A similar comparison can be drawn between the intensity of ALPR readings and household income. Temescal and Oakland Airport are both low-income areas with two of the highest brackets in ALPR intensity. In San Leandro, Castro Valley and Lakeshore, where 12-18 percent of households have an annual income of over $200,000 have lower intensity of ALPR records.
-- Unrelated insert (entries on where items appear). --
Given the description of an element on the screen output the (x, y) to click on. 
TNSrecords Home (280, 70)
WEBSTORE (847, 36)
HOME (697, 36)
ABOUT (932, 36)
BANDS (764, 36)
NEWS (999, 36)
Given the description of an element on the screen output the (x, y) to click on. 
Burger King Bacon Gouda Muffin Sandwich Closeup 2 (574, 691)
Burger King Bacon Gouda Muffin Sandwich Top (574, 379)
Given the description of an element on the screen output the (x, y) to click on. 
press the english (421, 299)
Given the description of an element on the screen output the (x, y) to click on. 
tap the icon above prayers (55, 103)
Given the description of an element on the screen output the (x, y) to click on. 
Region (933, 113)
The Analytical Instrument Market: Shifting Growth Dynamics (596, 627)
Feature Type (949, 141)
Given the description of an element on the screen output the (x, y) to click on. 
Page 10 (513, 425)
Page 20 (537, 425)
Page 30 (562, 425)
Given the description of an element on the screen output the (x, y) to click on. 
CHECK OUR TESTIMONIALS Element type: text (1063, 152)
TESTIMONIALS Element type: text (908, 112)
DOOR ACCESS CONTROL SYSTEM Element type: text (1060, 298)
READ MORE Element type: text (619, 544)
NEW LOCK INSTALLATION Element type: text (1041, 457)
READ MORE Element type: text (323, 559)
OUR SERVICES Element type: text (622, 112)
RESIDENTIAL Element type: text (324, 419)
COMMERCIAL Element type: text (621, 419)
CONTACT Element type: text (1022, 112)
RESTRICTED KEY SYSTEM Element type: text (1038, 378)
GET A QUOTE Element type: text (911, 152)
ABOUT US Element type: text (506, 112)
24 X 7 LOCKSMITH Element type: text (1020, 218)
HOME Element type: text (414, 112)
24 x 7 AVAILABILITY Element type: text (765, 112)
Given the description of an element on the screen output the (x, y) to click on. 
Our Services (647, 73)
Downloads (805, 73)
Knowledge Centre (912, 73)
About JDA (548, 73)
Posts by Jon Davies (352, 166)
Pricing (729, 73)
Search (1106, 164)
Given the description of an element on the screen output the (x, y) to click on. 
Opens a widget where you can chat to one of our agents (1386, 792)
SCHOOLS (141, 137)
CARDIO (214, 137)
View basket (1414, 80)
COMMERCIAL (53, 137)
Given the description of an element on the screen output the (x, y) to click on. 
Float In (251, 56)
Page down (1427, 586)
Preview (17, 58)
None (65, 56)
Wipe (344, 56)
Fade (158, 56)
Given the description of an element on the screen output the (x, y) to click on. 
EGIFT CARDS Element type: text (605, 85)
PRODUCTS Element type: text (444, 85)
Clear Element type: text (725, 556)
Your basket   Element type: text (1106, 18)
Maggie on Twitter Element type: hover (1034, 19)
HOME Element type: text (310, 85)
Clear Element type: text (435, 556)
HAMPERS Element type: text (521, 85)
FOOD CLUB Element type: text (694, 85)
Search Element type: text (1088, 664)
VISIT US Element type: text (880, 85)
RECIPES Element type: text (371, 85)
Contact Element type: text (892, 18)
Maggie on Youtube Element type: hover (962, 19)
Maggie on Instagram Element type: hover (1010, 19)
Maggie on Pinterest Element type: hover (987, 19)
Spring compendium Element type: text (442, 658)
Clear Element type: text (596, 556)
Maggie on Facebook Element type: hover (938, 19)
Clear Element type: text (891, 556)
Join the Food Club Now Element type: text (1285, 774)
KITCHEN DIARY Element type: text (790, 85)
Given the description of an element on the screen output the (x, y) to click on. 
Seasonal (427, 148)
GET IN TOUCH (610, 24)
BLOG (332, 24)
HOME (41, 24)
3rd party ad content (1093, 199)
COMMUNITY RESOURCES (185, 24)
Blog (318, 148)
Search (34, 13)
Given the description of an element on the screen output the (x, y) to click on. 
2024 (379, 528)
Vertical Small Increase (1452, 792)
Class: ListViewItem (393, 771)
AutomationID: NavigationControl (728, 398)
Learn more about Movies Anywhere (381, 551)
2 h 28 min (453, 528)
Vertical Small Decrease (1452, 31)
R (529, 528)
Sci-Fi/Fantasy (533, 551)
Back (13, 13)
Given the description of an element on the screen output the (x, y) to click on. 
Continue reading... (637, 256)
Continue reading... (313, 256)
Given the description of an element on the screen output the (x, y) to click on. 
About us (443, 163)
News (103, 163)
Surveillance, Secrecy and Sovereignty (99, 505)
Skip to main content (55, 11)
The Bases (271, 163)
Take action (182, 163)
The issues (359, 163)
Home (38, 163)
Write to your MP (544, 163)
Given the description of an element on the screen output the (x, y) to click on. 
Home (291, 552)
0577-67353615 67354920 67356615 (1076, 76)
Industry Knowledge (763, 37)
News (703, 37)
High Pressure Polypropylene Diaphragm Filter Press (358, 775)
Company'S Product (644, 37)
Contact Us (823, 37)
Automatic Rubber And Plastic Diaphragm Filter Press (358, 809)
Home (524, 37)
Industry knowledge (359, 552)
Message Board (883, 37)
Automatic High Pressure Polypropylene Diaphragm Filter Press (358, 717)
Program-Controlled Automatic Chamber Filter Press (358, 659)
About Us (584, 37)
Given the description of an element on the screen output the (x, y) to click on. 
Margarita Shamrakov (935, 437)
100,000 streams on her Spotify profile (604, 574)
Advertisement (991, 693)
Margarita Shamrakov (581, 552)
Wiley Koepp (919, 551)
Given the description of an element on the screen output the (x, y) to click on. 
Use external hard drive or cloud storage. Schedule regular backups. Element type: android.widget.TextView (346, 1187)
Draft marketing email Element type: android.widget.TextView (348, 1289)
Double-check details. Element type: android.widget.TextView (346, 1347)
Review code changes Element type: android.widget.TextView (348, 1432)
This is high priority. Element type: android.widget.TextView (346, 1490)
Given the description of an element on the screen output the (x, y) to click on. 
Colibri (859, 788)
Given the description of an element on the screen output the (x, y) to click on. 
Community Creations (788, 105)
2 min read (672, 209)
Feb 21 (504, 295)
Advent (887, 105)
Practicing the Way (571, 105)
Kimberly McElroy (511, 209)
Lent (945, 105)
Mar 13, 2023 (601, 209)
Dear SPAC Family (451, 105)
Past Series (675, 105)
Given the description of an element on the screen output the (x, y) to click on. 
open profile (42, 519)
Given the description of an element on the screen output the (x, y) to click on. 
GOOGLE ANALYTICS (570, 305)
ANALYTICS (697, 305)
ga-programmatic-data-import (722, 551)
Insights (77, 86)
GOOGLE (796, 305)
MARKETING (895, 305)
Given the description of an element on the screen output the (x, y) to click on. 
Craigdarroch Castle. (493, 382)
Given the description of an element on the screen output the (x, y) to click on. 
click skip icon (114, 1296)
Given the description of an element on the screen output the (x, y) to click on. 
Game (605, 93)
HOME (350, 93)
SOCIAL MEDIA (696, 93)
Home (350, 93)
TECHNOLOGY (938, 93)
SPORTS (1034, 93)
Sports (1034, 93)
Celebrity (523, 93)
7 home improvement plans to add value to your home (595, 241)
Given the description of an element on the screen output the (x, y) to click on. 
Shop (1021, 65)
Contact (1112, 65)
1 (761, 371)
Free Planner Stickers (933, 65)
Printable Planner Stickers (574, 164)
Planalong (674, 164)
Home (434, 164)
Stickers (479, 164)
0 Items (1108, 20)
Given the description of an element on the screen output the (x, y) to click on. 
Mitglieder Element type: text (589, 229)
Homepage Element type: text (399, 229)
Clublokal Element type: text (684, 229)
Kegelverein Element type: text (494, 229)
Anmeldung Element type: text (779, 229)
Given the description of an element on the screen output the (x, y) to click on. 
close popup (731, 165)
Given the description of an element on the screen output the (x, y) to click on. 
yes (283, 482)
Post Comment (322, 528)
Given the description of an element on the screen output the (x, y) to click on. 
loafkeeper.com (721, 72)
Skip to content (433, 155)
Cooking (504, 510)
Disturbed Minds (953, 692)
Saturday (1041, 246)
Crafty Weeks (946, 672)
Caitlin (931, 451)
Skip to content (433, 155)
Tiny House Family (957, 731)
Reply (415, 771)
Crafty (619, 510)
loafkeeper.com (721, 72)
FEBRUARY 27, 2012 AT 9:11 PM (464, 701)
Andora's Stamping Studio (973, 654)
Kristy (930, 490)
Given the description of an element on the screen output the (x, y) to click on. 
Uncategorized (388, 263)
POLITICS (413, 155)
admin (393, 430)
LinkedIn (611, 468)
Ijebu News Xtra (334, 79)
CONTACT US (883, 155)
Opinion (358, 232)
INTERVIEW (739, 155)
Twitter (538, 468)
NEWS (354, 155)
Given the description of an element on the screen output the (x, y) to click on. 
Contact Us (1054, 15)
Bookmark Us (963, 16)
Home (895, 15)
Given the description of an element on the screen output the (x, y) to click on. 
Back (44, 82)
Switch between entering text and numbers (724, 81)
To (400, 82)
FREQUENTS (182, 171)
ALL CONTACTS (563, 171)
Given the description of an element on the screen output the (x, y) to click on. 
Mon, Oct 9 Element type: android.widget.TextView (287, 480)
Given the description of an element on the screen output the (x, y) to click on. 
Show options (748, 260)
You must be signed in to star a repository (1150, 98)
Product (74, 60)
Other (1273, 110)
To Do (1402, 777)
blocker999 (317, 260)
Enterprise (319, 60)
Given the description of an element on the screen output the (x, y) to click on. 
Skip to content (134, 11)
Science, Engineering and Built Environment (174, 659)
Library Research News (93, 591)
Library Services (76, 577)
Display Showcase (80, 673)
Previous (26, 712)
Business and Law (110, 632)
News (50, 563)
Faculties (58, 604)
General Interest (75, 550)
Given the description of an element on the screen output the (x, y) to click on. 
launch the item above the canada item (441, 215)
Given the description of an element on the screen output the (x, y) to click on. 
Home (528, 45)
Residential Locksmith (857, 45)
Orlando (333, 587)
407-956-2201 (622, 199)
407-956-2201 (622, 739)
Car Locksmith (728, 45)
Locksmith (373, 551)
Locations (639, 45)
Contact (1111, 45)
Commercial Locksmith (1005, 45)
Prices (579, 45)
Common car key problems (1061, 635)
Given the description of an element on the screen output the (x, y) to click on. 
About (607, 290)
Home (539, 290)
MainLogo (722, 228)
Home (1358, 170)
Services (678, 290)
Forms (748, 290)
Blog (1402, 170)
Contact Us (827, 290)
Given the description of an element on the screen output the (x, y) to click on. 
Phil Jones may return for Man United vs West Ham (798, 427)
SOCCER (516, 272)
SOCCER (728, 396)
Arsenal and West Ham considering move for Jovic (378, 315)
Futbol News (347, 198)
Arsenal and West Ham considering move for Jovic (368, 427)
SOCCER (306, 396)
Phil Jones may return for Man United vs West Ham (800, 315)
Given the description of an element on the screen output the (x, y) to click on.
Cyrus Favrier, senior business editor at Ars Technica resonates my finding in his investigative report from March 2015. He refers to over 4.6 million records collected between the same time frame as mine where patrol cars mounted with ALPRs were seen more frequently in low-income neighborhoods.

Correlation between crime rate and ALPR readings

When Oakland PD’s crime data is mapped and compared against the intensity of ALPR readings, it is seen that low-income neighborhoods are also hotspots for crime, which explains why there is more police patrol in these areas. Because ALPR technology is mounted on police cars and pre-loaded with a ‘hit list’, it is not unlikely that there is an assumption areas with a higher crime rate will have a greater chance of matching license plate numbers with missing vehicles.

Conclusion and Next Steps

While the analysis has provided depth in insights and understanding of ALPR technology, it has however not shown any causality between ALPR readings and racially discriminated groups or low-income populations. There is some correlation, but it is too early to attribute it to implicit bias and disparate surveillance.

The missing data piece in ALPR readings because of damages to the hard drive makes it challenging to draw concrete conclusions. In the next round of analysis, it will be interesting to assess the number of vehicles on the road with ALPR readings or potential national security threats following particular events to understand the causality between number of records with other factors.